Washington Park Lagoon Rehabilitation
Chicago Park District, URS Corporation
Washington Park was originally conceived by Olmsted and Vaux in 1871. Later, the noted landscape architect, W. S. Cleveland, modified the park plan and oversaw its implementation. In the 1990s, the Chicago Park District recognized that the lagoon needed to be rehabilitated to overcome severe shoreline erosion, siltation, poor water quality, and degradation of the original vegetation due to severe overuse by fishermen and other users. The goal was to restore the lagoon while respecting its historic character, yet allow it to meet the demands of today’s users.

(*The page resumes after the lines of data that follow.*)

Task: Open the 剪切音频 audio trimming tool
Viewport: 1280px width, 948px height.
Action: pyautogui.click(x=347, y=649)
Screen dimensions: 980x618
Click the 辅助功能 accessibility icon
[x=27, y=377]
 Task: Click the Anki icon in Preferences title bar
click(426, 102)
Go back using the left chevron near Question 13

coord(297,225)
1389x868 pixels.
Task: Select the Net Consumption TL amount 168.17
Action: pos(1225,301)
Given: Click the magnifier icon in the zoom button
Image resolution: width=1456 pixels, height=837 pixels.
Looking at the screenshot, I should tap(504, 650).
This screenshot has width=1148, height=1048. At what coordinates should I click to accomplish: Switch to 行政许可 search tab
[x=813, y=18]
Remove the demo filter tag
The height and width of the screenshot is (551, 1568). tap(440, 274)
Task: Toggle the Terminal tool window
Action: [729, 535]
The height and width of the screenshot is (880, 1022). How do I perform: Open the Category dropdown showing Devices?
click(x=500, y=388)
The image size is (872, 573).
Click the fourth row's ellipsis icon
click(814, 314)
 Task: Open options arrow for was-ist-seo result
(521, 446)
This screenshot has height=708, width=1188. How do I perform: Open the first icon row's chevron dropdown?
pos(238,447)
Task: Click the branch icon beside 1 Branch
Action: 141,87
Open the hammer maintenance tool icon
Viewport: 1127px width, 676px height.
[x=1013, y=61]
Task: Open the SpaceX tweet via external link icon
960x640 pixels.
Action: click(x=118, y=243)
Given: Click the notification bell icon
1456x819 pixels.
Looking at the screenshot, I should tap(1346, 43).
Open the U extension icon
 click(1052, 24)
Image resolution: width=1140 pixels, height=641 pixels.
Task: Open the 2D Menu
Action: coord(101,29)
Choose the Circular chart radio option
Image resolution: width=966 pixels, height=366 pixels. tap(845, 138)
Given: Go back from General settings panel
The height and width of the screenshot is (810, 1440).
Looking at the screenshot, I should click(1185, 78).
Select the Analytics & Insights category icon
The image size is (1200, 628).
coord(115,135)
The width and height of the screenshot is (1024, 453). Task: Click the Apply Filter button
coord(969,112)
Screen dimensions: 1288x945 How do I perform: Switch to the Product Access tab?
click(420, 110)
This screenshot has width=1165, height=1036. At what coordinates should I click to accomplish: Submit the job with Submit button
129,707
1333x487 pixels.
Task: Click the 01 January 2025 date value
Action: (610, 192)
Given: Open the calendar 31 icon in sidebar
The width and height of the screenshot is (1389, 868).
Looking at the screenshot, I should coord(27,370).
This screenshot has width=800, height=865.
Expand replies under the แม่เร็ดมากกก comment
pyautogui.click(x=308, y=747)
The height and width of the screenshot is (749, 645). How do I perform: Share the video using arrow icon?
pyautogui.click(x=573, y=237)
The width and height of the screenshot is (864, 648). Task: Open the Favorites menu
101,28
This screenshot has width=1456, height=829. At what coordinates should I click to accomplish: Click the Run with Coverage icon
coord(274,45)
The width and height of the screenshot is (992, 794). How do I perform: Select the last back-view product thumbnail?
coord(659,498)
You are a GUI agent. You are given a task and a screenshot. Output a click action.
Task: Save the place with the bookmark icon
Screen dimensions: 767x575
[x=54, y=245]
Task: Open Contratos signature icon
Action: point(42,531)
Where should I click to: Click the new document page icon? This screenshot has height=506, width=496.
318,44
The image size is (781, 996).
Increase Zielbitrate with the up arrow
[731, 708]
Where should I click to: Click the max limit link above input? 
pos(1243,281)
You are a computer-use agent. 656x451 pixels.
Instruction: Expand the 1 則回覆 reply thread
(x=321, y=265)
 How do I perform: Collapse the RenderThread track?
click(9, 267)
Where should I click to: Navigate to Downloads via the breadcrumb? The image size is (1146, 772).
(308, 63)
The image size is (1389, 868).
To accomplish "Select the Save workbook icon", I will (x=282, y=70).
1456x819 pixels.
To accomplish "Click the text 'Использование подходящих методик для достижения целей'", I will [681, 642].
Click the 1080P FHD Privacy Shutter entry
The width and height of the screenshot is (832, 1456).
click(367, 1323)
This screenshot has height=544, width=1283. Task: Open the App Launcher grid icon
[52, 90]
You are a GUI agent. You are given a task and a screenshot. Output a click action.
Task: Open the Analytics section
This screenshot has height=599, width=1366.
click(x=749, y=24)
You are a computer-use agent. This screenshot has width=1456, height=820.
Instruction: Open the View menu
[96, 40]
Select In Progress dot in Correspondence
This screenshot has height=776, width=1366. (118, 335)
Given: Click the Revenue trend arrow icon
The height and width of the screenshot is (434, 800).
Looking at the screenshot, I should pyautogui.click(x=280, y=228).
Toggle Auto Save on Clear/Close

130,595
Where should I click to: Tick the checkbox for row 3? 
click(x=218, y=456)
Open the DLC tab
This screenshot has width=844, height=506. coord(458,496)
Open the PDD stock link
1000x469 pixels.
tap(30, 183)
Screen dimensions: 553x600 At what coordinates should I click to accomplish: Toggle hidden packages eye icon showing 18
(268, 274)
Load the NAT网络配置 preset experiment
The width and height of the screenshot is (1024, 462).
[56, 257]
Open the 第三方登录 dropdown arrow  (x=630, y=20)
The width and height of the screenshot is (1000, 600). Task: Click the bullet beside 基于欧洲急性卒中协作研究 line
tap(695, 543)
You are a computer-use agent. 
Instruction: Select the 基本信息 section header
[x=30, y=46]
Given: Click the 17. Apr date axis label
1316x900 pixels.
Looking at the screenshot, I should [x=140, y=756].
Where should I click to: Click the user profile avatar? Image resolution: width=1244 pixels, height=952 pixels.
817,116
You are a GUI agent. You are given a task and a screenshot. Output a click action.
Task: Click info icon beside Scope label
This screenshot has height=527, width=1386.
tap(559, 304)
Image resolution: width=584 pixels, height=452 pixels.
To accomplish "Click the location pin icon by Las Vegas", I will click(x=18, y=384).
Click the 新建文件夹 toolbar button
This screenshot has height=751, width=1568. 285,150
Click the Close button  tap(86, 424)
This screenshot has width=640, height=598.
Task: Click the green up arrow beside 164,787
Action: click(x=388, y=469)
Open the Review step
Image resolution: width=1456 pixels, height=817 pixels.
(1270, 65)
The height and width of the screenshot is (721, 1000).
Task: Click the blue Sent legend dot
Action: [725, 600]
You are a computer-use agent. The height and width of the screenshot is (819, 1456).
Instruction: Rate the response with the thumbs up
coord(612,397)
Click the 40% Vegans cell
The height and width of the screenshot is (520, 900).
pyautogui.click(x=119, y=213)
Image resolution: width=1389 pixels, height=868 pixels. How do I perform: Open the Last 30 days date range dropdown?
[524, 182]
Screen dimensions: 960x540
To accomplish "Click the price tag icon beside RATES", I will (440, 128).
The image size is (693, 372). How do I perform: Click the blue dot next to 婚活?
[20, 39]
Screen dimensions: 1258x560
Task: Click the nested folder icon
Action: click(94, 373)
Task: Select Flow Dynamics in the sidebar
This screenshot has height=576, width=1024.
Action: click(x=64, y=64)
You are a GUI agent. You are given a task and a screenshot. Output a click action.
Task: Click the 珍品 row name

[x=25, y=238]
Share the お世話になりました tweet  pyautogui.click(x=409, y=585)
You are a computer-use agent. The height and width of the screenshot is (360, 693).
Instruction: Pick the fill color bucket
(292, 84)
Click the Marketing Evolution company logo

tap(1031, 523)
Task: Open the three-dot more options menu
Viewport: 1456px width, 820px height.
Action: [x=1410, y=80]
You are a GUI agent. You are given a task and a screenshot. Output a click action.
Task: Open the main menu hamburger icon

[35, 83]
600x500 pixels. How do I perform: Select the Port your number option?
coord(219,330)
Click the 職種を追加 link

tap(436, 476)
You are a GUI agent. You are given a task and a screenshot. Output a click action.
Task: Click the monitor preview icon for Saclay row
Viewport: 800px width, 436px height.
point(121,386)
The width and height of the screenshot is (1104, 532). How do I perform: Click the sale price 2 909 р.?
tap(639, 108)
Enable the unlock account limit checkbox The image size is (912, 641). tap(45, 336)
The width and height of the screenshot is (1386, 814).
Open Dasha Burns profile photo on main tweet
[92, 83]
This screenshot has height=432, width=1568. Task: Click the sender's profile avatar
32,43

Wolff Landscape Architecture, Inc. participated in the site analysis, and, in conjunction with the landscape historian Barbara Geiger, performed historic analysis and research, public meetings, schematic design, project budgets, contract documentation, and construction administration. The result is a $2.5 million dollar project that improves water quality, stabilizes shorelines, increases public access, broadens habitat and plant diversity, and reduces quantities of invasive plant species. Natural plant communities were used to stabilize shorelines in a way that was compatible with the historic mown lawn edge.
The project includes new paths, site furniture, reconstruction of a historic bridge, the addition of universally-accessible boardwalks and fishing stations, as well as a boathouse that replaces a previous structure removed due to deterioration and disrepair. The Stroll Garden at the eastern edge of the park was refurbished by removing invasive vegetation along the stream banks, and replanted with native wetland species, shrubs and flowering perennials in order to create seasonal interest as well as bird and wildlife habitat. The meandering stream and its water source were totally rebuilt as well. The project was completed in 2004.